A distributed system is a set of computers that fail independently and disagree about time, pretending to be one program. The moment you split a monolith, every in-process call becomes a network call that can be slow, fail halfway, or succeed-but-you-never-hear-back. This lesson is about taking on that complexity deliberately — and the patterns that keep partial failure from cascading. It builds on API design and event-driven systems.

Monolith vs microservices: the real tradeoff

Microservices are an organizational solution before they are a technical one. You split a system so teams can deploy independently — not because the code runs faster.

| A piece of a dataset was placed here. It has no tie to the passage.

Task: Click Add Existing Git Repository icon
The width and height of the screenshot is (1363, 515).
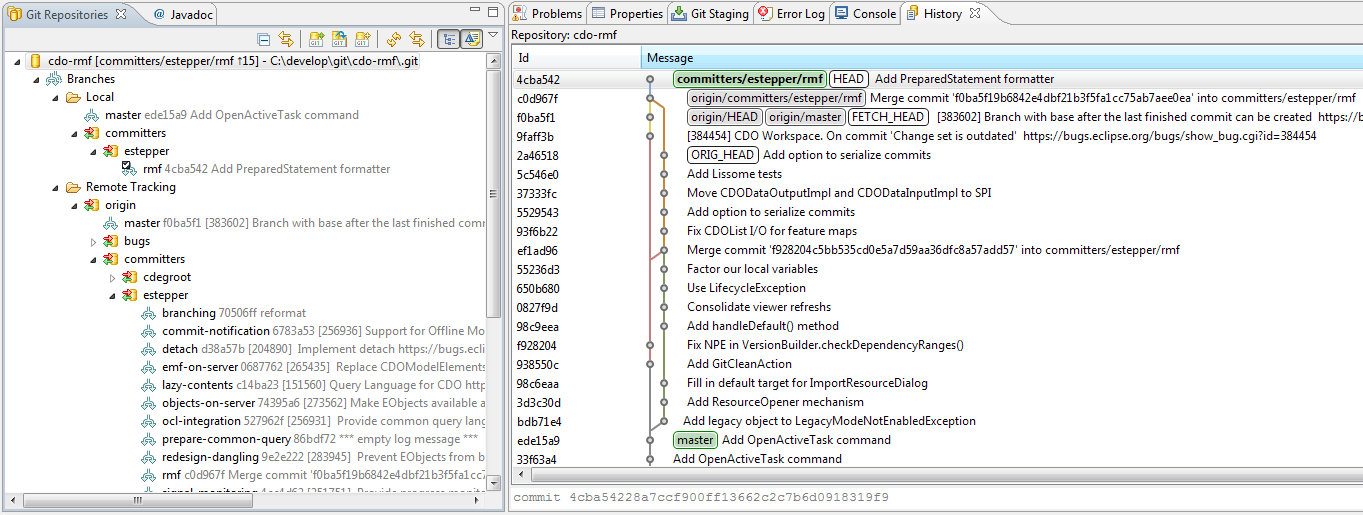Action: [x=316, y=40]
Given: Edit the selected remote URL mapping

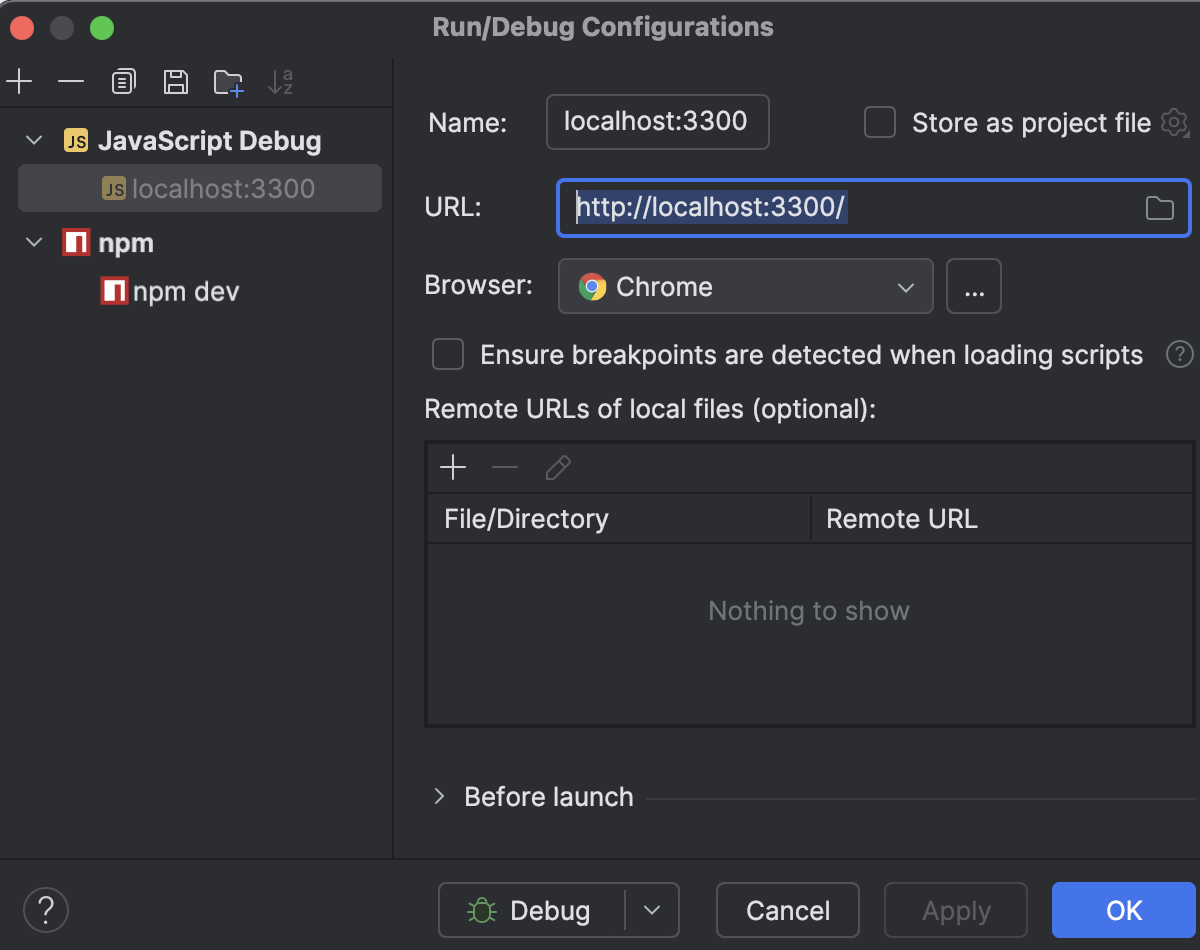Looking at the screenshot, I should pyautogui.click(x=557, y=467).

DimensionMonolithMicroservices
DeployOne unit, one releaseIndependent per service
Team scalingContention on one codebaseTeams own services end-to-end
Local reasoningCalls are in-process, typed, transactionalCalls cross the network, can fail partially
Failure modeProcess up or downPartial failure, cascades, retries
DataOne DB, ACID transactionsDB per service, eventual consistency
Operational costLow — one thing to runHigh — discovery, mesh, tracing, on-call

The trade is real: you buy independent deploy and team autonomy by paying in operational and distributed-systems complexity. For a team of 8 on one product, that’s usually a bad trade.

The classic failure is the distributed monolith: you split the code into services but they still share a database, deploy in lockstep, and call each other synchronously in a chain. Now you have all the network failure modes of distributed systems and none of the independence — the worst of both. Tell-tale signs: you can’t deploy service A without redeploying B, or a single request fans out through five services synchronously.

When NOT to split
Small team, unclear domain boundaries, or a product still finding fit — stay a well-modularized monolith. Split a service out only when a clear boundary, a scaling hotspot, or a team-ownership need makes the operational cost worth it. “Modular monolith first, extract later” beats premature microservices almost every time.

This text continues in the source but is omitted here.